Лейтесь слезы... (Пролейтесь слезы) (др. перевод)
Шрифт:
Особенно женского.
— Наверное, они устроили оргию, — сказал Бакман.
— Вдвоем? Или вы хотите сказать, здесь побывали и другие?
— Больше здесь никого не было. Чансер бы знал. Они могли устроить видеофонную оргию — вот что я имел в виду. Алайс столько раз была близка к тому, чтобы выжечь себе мозги этими проклятыми видеофонными оргиями… Хорошо бы, кстати говоря, выследить новых спонсоров, тех, что взяли дело в свои руки, когда мы расстреляли Билла, Кэрол, Фреда и Джилл. Этих дегенератов. — Руки Бакмана тряслись, пока он закуривал сигарету и в пулеметном темпе
— Вы мне уже рассказывали, — заметил Герб.

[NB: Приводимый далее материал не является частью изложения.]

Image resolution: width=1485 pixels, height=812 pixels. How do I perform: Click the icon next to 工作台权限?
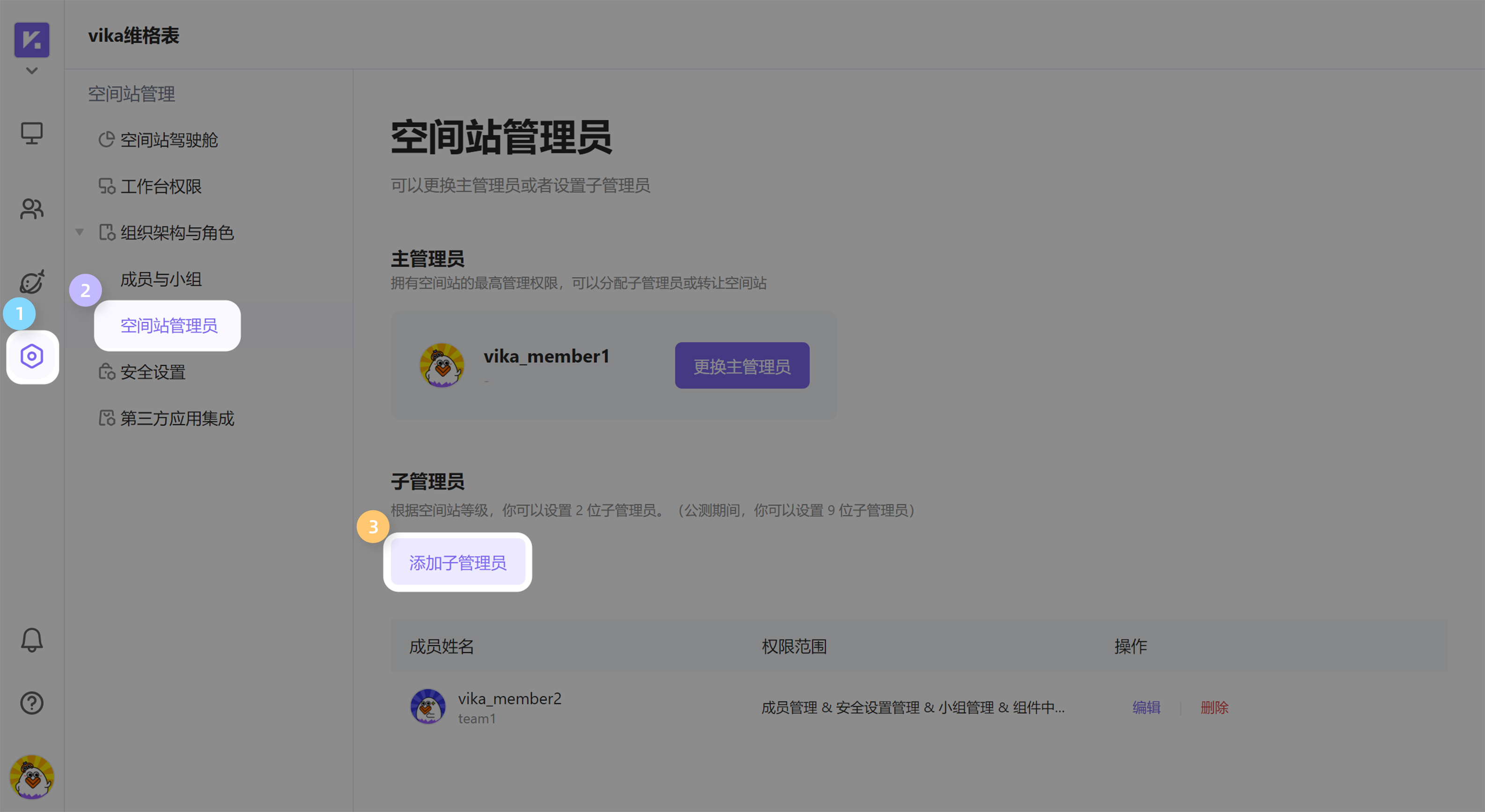[107, 186]
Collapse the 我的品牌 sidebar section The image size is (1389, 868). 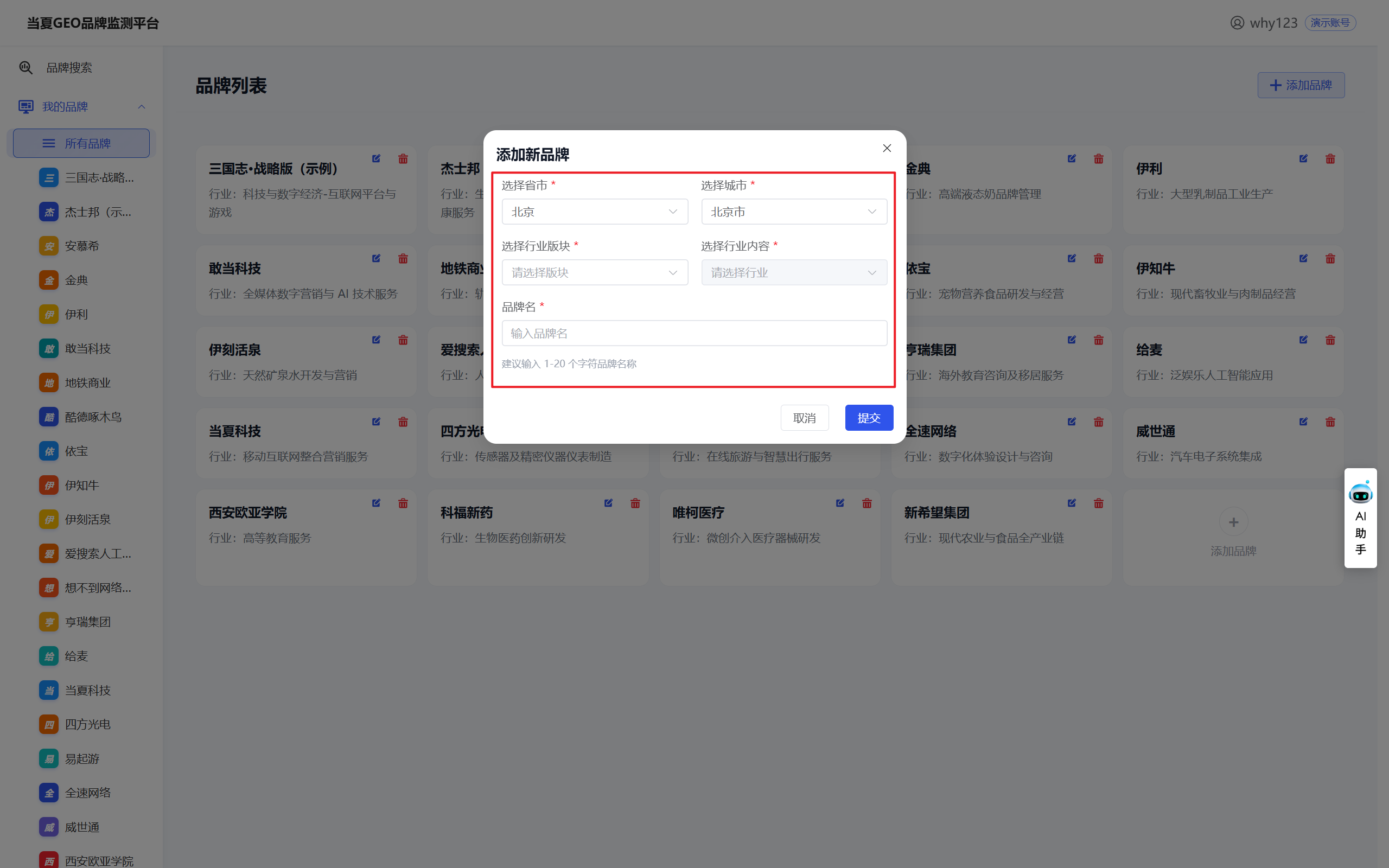(141, 107)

— Она и правда мертва. Холодная, окоченелая. Мертвая. — Бакман смял сигарету в ближайшей пепельнице. — Моя жена, — сказал он Гербу Майму. — Она была моей женой.
Герб мотнул головой в сторону двух затянутых в серое полов, стоявших по стойке смирно.
— Ну и что? — сказал Бакман. — Разве они не читали либретто «Die Walkure»? — Дрожащими руками он закурил еще одну сигарету. — Зигмунд и Зиглинда. «Schwester und Braut». Сестра и невеста. И к черту Hunding. — Он бросил сигарету на ковер. И некоторое время смотрел, как она там дымится, поджигая шерсть. А затем каблуком затоптал окурок.
— Вам лучше сесть, — сказал Герб. — Или прилечь.
ужасно выглядите.
Это ужасно, — сказал Бакман. — Это на самом Деле ужасно. Я многое в ней не любил, но, боже мой, сколько в ней было жизни! Она всегда пробовала что-то новое. Именно это, скорее всего, ее и убило. Какой, то новый наркотик, который она и ее подруги-ведьмы сварганили в своих жалких подпольных лабораториях. Какая-нибудь дрянь из проявителя для пленки, стирального порошка и тому подобного.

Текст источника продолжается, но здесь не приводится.